Conversion used by the example

Because the jurisdiction data expresses the period in years as 0.0833333333, the example uses:

  • Time fraction (t): 0.0833333333 years

Example run

Here’s the interest computation step-by-step, using the general/default Texas period (1 month).

Run the Interest calculator using the example inputs above. Review the breakdown for intermediate steps (segments, adjustments, or rate changes) so you can see how each input moves the output. Save the result for reference and compare it to your actual scenario.

Step 1: Identify the time fraction

  • SOL-based window: 0.0833333333 years

So:

  • t = 0.0833333333

Step 2: Use the simple interest formula

Simple interest is typically computed as:

  • Interest (I) = P × r × t

Plug in:

  • P = 5,000
  • r = 0.12
  • t = 0.0833333333

Compute:

  • 0.12 × 0.0833333333 = 0.009999999996 ≈ 0.01
  • I = 5,000 × 0.01 = 50

Step 3: Compute total amount due (if the calculator shows it)

  • Total = P + I = 5,000 + 50 = $5,050

What DocketMath’s output would look like

When you run this in DocketMath’s Interest calculator (/tools/interest), the results typically include the time period used and the computed interest (and often the principal + interest total).

A clear representation of the result:

InputValue
Principal (P)$5,000
Annual rate (r)12%
Time fraction (t)0.0833333333 years (≈ 1 month)
Interest (I)$50
Total (P + I)$5,050

Quick check: If your DocketMath run is set to compounded interest rather than simple interest, the interest amount for a short 1-month window can differ slightly. Verify the calculator’s interest model setting to match the method used in this example.

Sensitivity check

Interest changes in a predictable way when you adjust inputs. This section shows how the outcome shifts when you change rate or time, holding principal constant ($5,000).

To test sensitivity, change one high-impact input (like the rate, start date, or cap) and rerun the calculation. Compare the outputs side by side so you can see how small input shifts affect the result.

Sensitivity A — change the rate, keep time fixed at 1 month

Keep:

  • t = 0.0833333333
  • P = $5,000

Use I = P × r × t (simple interest).

Annual rate (r)Interest (I) for 1 month (simple)Total (P + I)
6%$25$5,025
12%$50$5,050
18%$75$5,075
24%$100$5,100

Takeaway: With simple interest, the 1-month interest is linear in the annual rate—double the rate, and the interest doubles.

Sensitivity B — change the time window, keep rate fixed at 12%

Keep:

  • r = 12%
  • P = $5,000

If the tool allows custom windows or derives the year fraction from date differences, then the year fraction changes. Using illustrative time fractions:

  1. 0.5 monthst = 0.04166666665 years
  2. 1.0 montht = 0.0833333333 years (the example above)
  3. 2.0 monthst = 0.1666666666 years

Compute:

  • I = 5,000 × 0.12 × t
Time windowYear fraction (t)Interest (I)Total (P + I)
0.5 months0.04166666665$25$5,025
1.0 month0.0833333333$50$5,050
2.0 months0.1666666666$100$5,100

Takeaway: For simple interest, interest is linear in time—double the time window, and the interest doubles.

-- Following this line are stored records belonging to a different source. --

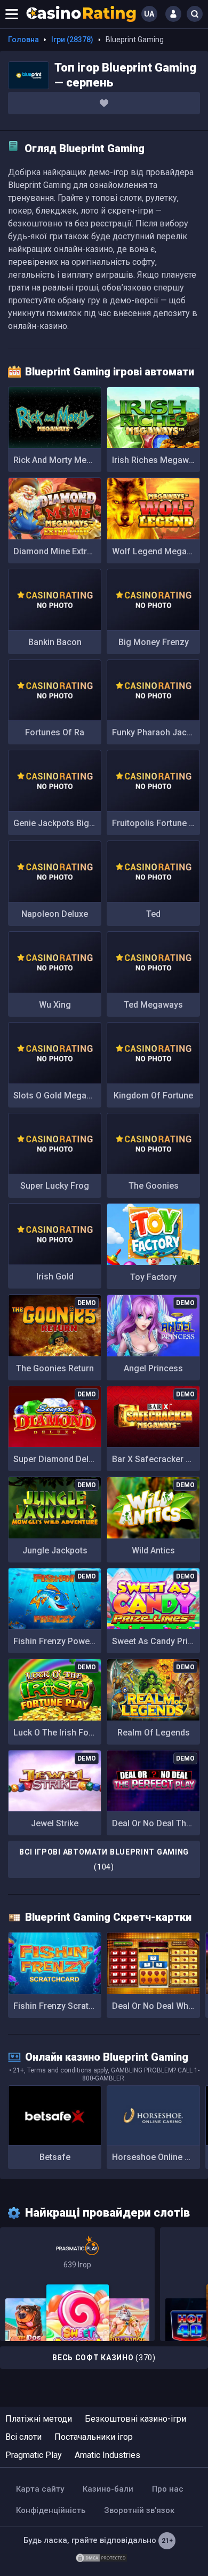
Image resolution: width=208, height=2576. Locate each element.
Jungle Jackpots (54, 1550)
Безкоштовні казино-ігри (135, 2419)
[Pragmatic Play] (77, 2284)
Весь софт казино (103, 2357)
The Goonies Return (55, 1368)
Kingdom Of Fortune (153, 1095)
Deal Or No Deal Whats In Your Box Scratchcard (156, 2006)
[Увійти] (173, 14)
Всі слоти (23, 2437)
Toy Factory (153, 1277)
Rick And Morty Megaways (57, 460)
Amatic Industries (107, 2455)
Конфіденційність (50, 2510)
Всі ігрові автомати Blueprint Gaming (104, 1859)
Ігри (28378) (72, 39)
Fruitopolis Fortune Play (156, 823)
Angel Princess (153, 1368)
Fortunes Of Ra (54, 732)
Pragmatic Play (33, 2455)
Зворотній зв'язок (139, 2510)
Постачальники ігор (93, 2437)
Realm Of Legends (153, 1732)
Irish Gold (55, 1276)
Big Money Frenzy (153, 642)
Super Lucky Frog (54, 1186)
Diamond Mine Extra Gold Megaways (57, 551)
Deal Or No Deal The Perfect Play (156, 1823)
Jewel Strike (54, 1823)
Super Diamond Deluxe (57, 1459)
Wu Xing (55, 1005)
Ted (153, 914)
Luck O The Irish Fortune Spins (57, 1732)
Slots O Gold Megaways (57, 1095)
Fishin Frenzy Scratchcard (57, 2006)
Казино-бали (108, 2489)
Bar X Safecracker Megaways (156, 1459)
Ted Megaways (153, 1005)
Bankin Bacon (55, 642)
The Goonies (154, 1186)
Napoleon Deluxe (54, 914)
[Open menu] (12, 14)
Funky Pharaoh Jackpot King (156, 732)
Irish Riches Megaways (156, 460)
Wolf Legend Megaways (156, 551)
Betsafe (54, 2157)
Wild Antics (153, 1550)
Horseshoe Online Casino (156, 2157)
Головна (23, 39)
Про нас (167, 2489)
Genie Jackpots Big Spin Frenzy (57, 823)
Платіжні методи (38, 2419)
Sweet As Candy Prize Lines (156, 1641)
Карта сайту (40, 2489)
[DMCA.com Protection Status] (101, 2557)
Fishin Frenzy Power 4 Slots (57, 1641)
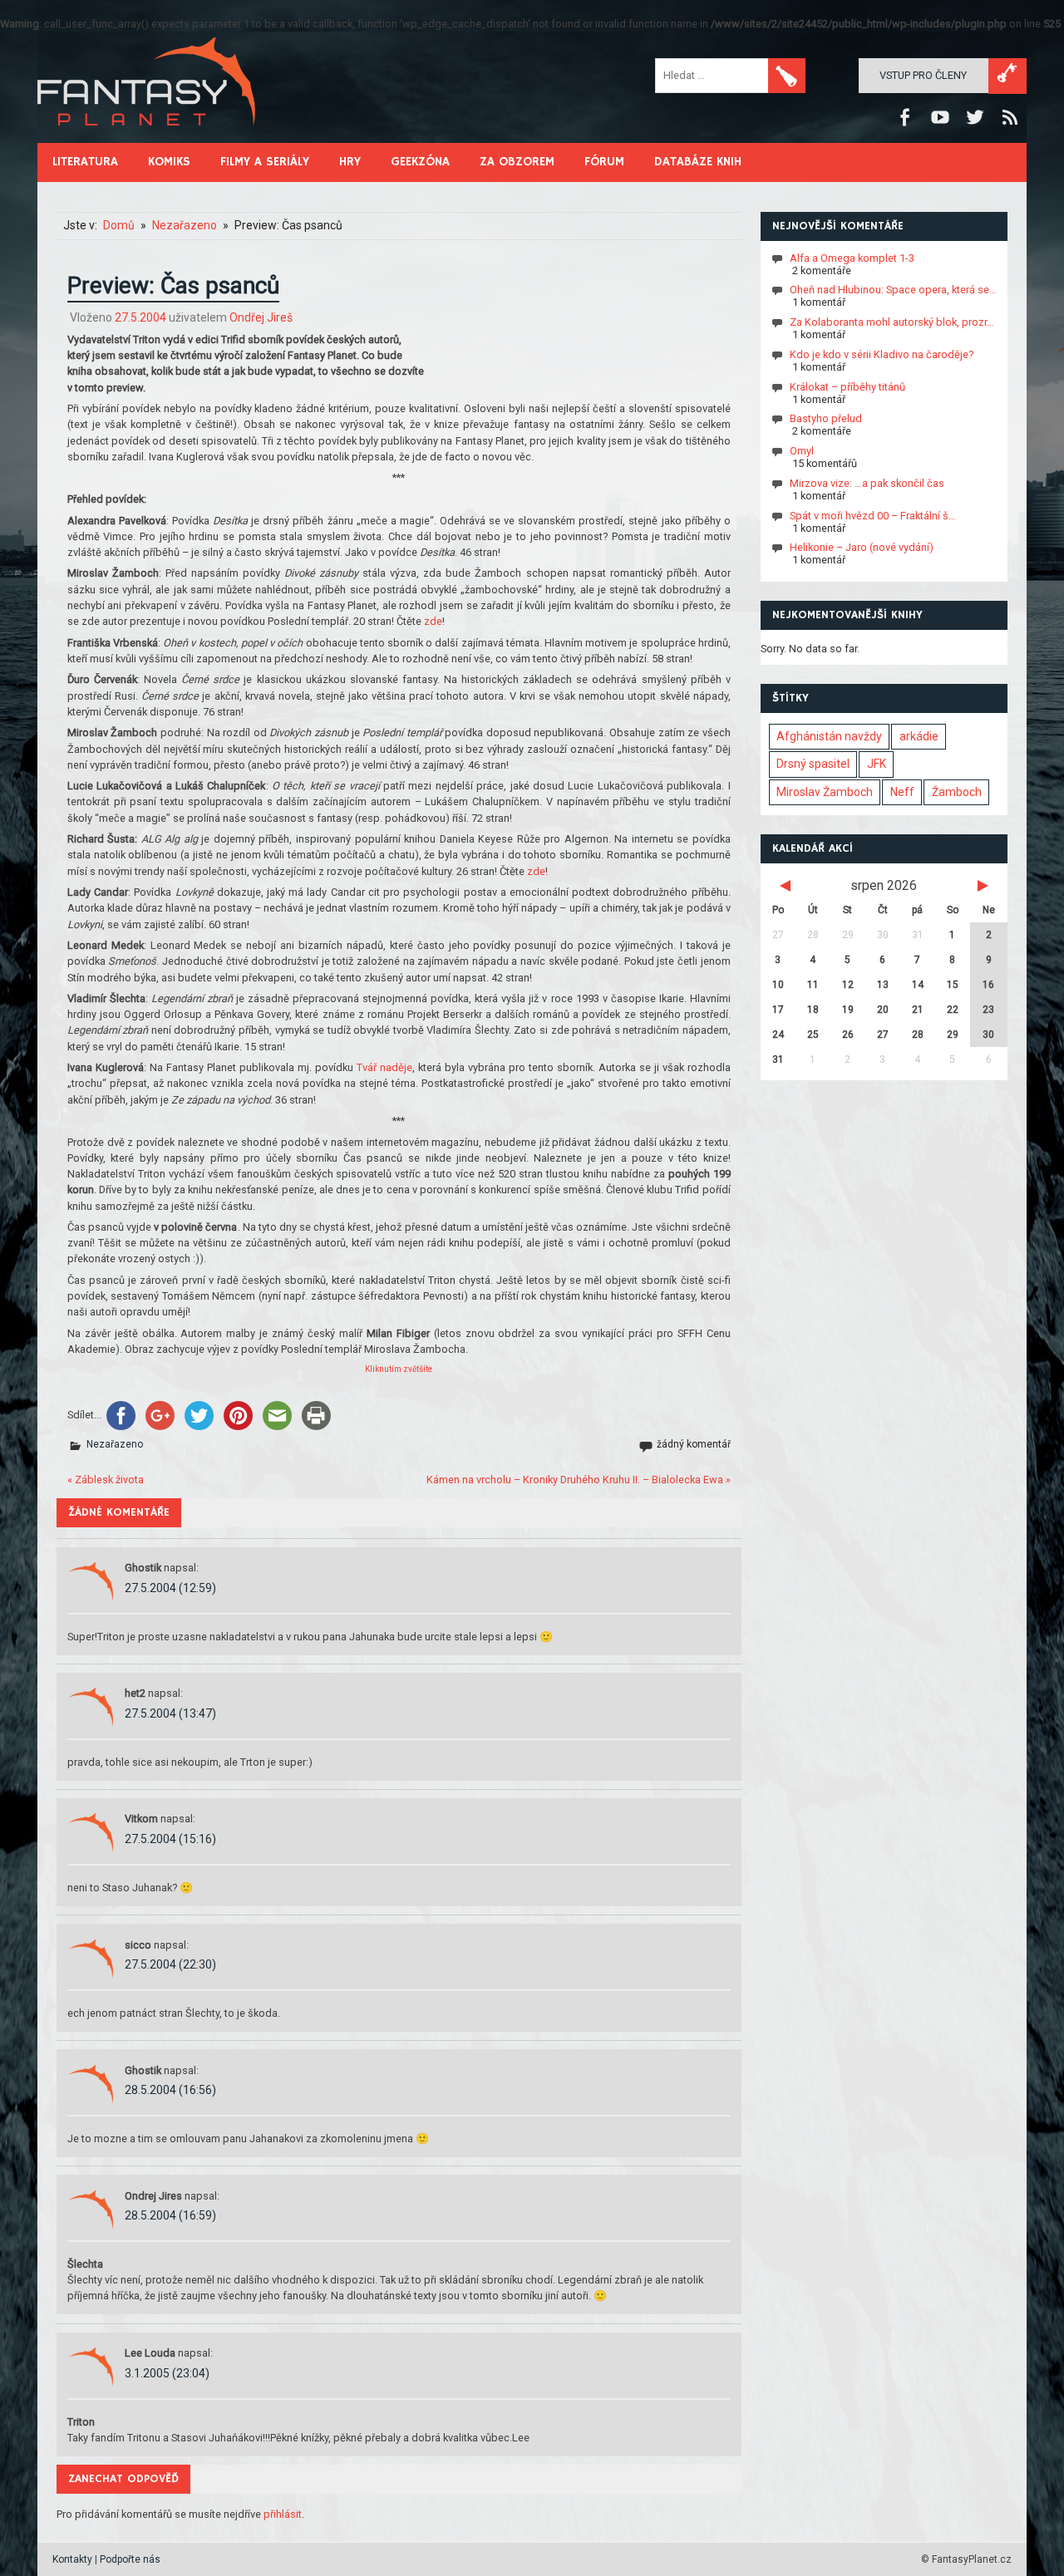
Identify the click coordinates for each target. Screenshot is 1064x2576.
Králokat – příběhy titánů (847, 386)
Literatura (85, 162)
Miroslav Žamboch (824, 792)
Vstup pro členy (923, 75)
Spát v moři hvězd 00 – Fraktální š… (873, 515)
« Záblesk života (105, 1479)
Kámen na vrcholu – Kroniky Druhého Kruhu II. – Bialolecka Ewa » (578, 1479)
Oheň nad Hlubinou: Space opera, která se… (893, 289)
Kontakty (72, 2559)
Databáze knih (697, 162)
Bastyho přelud (826, 418)
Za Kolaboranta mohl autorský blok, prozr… (892, 322)
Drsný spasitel (813, 763)
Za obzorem (517, 162)
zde (433, 621)
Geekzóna (420, 162)
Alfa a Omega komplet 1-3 (852, 257)
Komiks (169, 162)
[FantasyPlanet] (147, 139)
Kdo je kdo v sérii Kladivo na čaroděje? (881, 354)
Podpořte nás (130, 2559)
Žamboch (957, 792)
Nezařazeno (114, 1444)
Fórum (604, 162)
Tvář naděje (384, 1067)
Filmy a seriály (264, 162)
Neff (902, 792)
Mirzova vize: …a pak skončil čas (867, 483)
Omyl (802, 451)
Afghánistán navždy (829, 736)
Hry (350, 162)
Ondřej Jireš (261, 317)
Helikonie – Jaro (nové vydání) (861, 547)
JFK (876, 763)
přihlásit (283, 2514)
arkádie (918, 736)
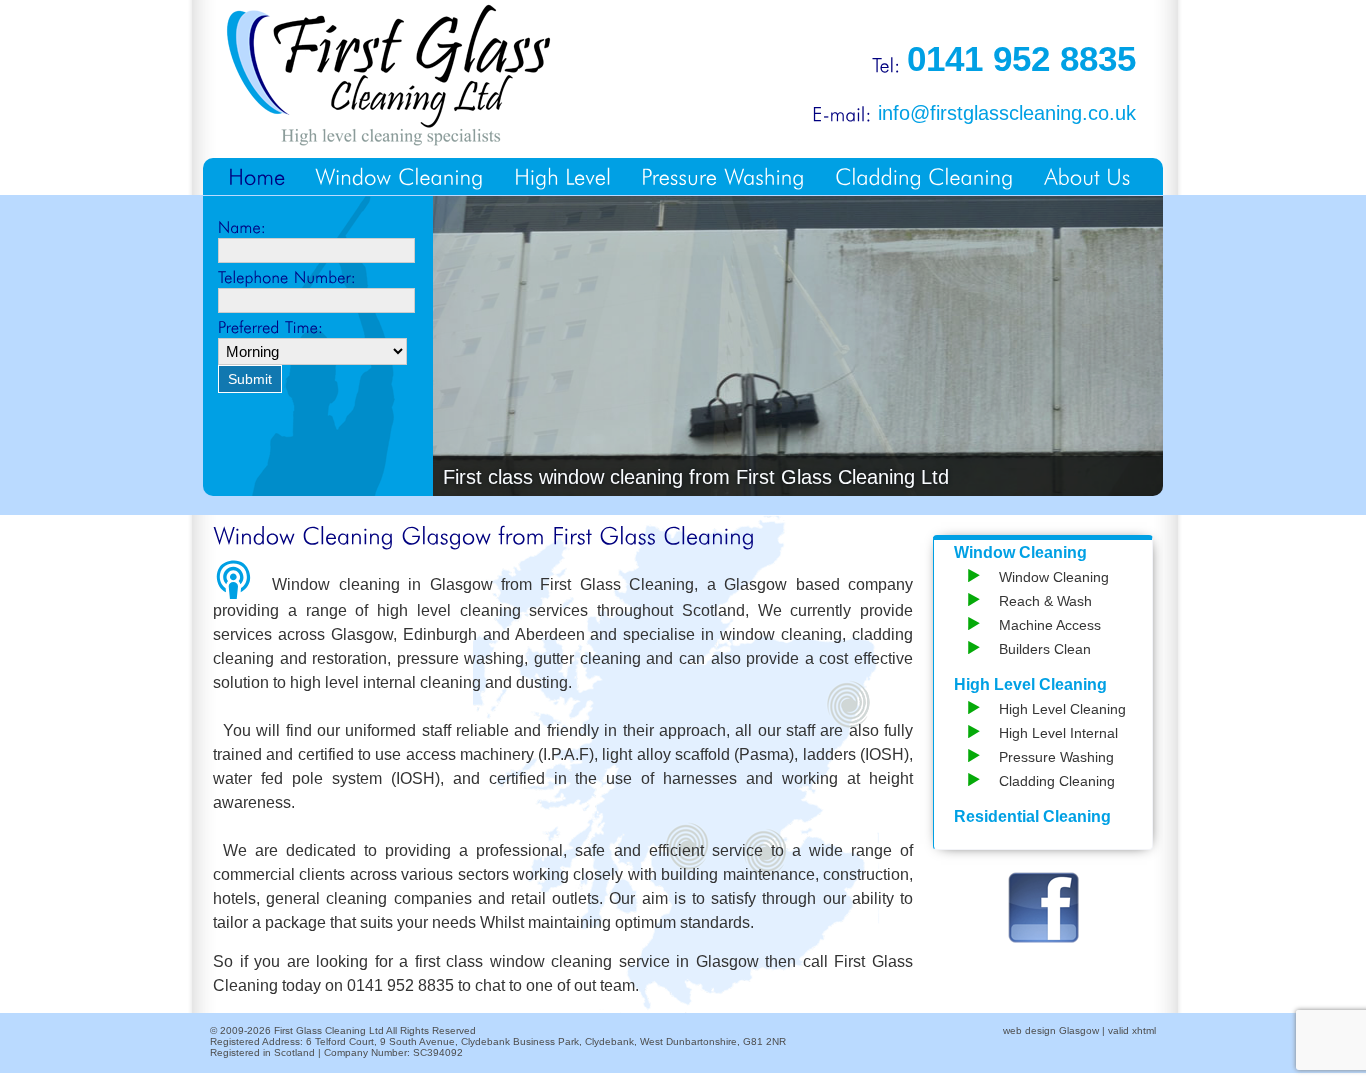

Sensitivity C — confirm the general/default period is the one being used

Because the jurisdiction data provided:

  • General SOL period: 0.0833333333 years
  • No claim-type-specific sub-rule was found

…it’s important to ensure the calculator is actually applying the general/default time rule you intended.

Before relying on results from /tools/interest, check:

  • Does the calculator display the time fraction used (for example, 0.0833333333 years)?
  • Do the selected dates match the intended ~1 month window?
  • Is the calculator using simple vs. compounded interest?
  • Does the principal entered into the calculator match the document amount (entered once, not duplicated)?

Practical note: If different date selections produce slightly different day counts, some systems convert dates to a year fraction using a particular convention. That can cause small differences even when you expect the window to be “about one month.” The best way to confirm is to read the time fraction shown by the calculator.

Gentle disclaimer: This example is for demonstration of the mechanics of an interest calculation and how a tool might implement a time fraction. It isn’t legal advice.